Essa liberdade configura não somente um direito fundamental do dono de empresa ou do jornalista de realizar essa atividade, mas também, e acima de tudo, um dever de informar ao público os acontecimentos e ideias de forma objetiva, condizente com a verdade e imparcial, sem modificar a verdade dos fatos ou destituí-los de seu sentido original.

Como argumenta Celso Ribeiro Bastos (2000, p. 45), cabe à imprensa "a função de investigar, noticiar, denunciar e fiscalizar, desempenhando um papel de suma importância para o regime democrático; é da carta de princípios da Inter American Press Association a seguinte frase: "sem liberdade de imprensa não há democracia.".

José Afonso da Silva (2006, p. 247) entende com razão que a imprensa, de um modo geral, constitui um poderoso instrumento de formação da opinião pública, mormente com o desenvolvimento de satélites e outras tecnologias capazes de transmitir notícias, ideias, informações e doutrinas, e que, justamente em virtude desses fatores, deve-se considerar a ideia de que a imprensa exercita uma função social.
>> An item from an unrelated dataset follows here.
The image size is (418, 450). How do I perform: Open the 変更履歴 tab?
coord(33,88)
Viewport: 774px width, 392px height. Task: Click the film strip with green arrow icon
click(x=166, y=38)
Essa função social, por assim dizer, consiste no ato de expor às autoridades públicas o pensamento e a vontade do povo e de também compor defesa contra excessos de poder, oferecendo para tanto um robusto controle sobre a atividade político-administrativa. Considerada primeira e primária, a liberdade de expressão, da qual decorre a liberdade de informação jornalística, consiste no direito de livre divulgação do pensamento, de não ser impedido de se exprimir. A liberdade de expressão do pensamento, tomada, assim, como direito da personalidade, é de relevância para a concretização do princípio da dignidade humana.

A liberdade de expressão, sob essa nova dimensão, adquire um caráter duplo: sendo uma vertente relacionada à esfera individual, pessoal, como a liberdade de exprimir seu ponto de vista; e outra, fundada nas relações sociais, no interesse público. Nesse exato ponto, conciliam-se a liberdade de expressão e a liberdade de informação jornalística.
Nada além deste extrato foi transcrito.